I wanted to take a minute and talk about COVID. We all have our own opinions and thoughts on this and that’s okay. I just want to share with you what it’s like to be on the frontlines of this battle. I want you to know that it isn’t a joke. I know that there are many, many other diseases out there and that people die every day from things other than COVID. I know that suicide rates have spiked and that breaks my heart, but I also feel that these deaths are COVID related because of the isolation that we are all feeling.
It isn’t easy to be separated from your friends and family. We all have a need for connection. Please know that I agree that the isolation is awful and difficult, but this post isn’t about that.

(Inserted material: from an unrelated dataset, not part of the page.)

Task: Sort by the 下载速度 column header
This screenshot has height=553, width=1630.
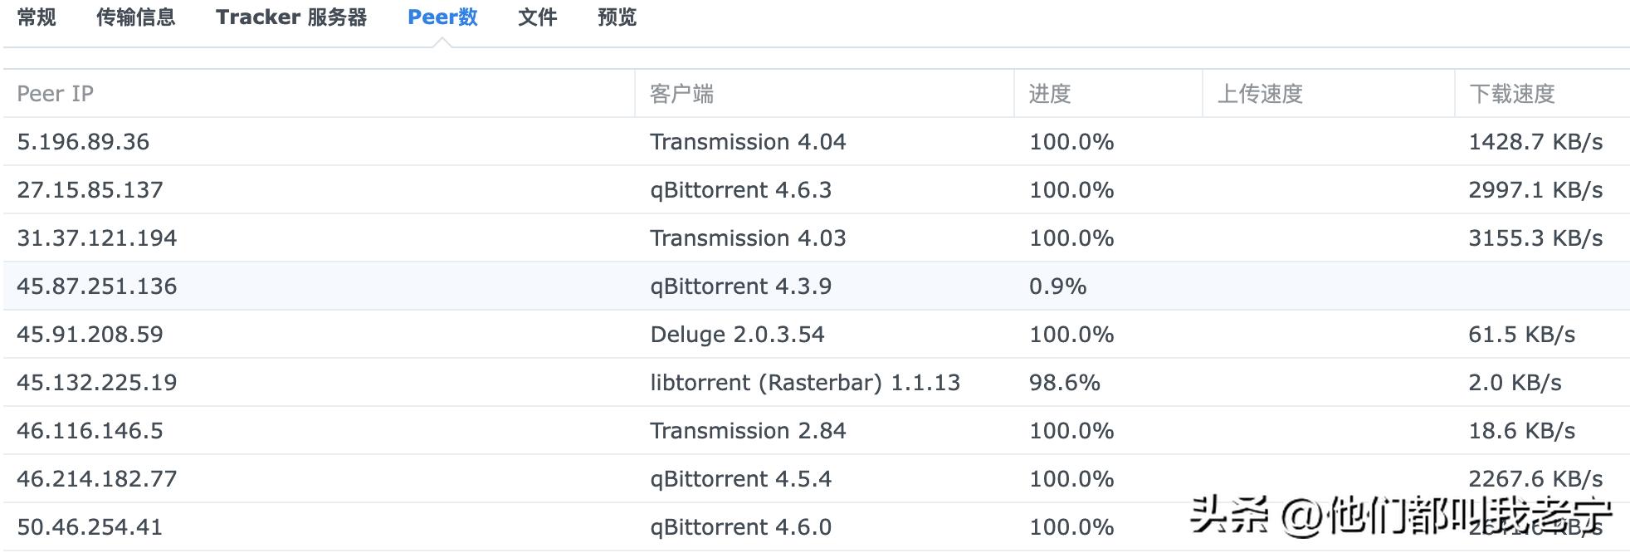Action: click(1512, 94)
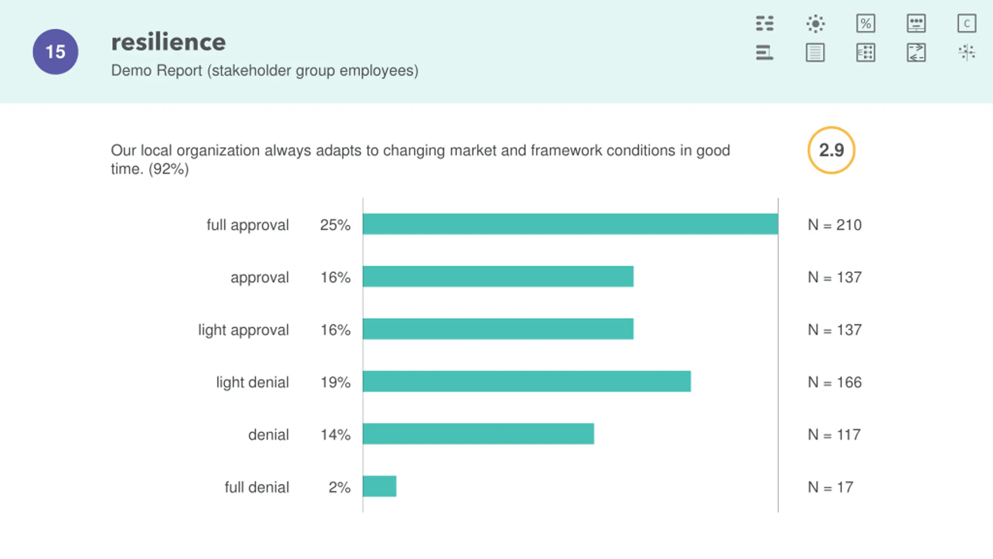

This post is about what it is like to be on the frontlines of the battle and the frustration that is felt when people deny that this virus is real. This is not meant to downplay the reality of social isolation and the negative effect that it has on all of us. This is simply a story about what it is like to go to work knowing that I am fighting to keep my residents safe from a virus that could so easily take their life.
I work in a facility that has been faced with the reality of having COVID positive residents. This means that for twelve plus hours a day I wear full personal protective equipment (PPE). This includes a full gown, mask, gloves, and face shield. Wearing all of this PPE means that I can’t hold the hand of a resident and comfort them with my touch. It means changing every time I enter a room, even if it’s just to say hello and offer a comforting word. It means that I wash my hands too many times a day to count. It means sweat dripping down your face and being unable to do anything about it because you can’t touch your face.

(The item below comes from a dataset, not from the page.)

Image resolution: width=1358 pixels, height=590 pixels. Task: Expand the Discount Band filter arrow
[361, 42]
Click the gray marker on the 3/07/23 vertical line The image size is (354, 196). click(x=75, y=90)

It means that in over two weeks, I have only left my house to go to work. I haven’t been able to go out to buy food for my family. I can’t run to the store to pick up the prescriptions that I need to help me get through this time. It means I don’t leave my house. Period. Because of that I am relying on the kindness of friends to help me with the day to day errands; it is friends who make this doable.
It means that when I get home from work, I can’t hug my kids (which is all I really want to do) until I have showered and changed my clothes. It means that I have worked many days in a row because there was just no one else to take the shift. It means that I see my kids for a few minutes in the morning before I leave and for an hour once I get home. It means needing to cry on the shoulder of my best friend and having to settle for a wave through the door.
It means sore feet and exhaustion. It means finding the strength within that you never knew was there. It means waking up grateful that you get to make a difference in someone’s day. But it also means feeling the burden of grief watching the residents wave through the window to their family and not understanding why they can’t come in. It means crying after a phone call explaining that a beloved mom or nanny is not doing well and knowing that there is nothing to be done but offer support. It means trying to be a light in someone’s darkness. I have had to make the phone call to families to tell them that their loved one has tested positive for the virus. I have held the hand of a resident as I explain to them that they have tested positive and that they will have to move out of their room with all of their belongings and go into the COVID unit. I have seen the fear in the eyes of my co-workers as we await the results of the latest swab. I have celebrated as tests come back negative and held back tears as we receive the news of a positive result.
I write this not for pity or praise. I am simply one person out of millions who are serving on the frontlines. I want you to understand that every time you put on your mask or choose to stay home you are helping us win this fight. To you the rules may seem silly or stupid or unfair, but to the family of the ones who are fighting the COVID battle, they are not. Whether you choose to believe it or not, COVID is a reality which impacts us physically, mentally, and emotionally. Reach out to your friends, wear your mask, wash your hands, and let’s pray that we can overcome this virus.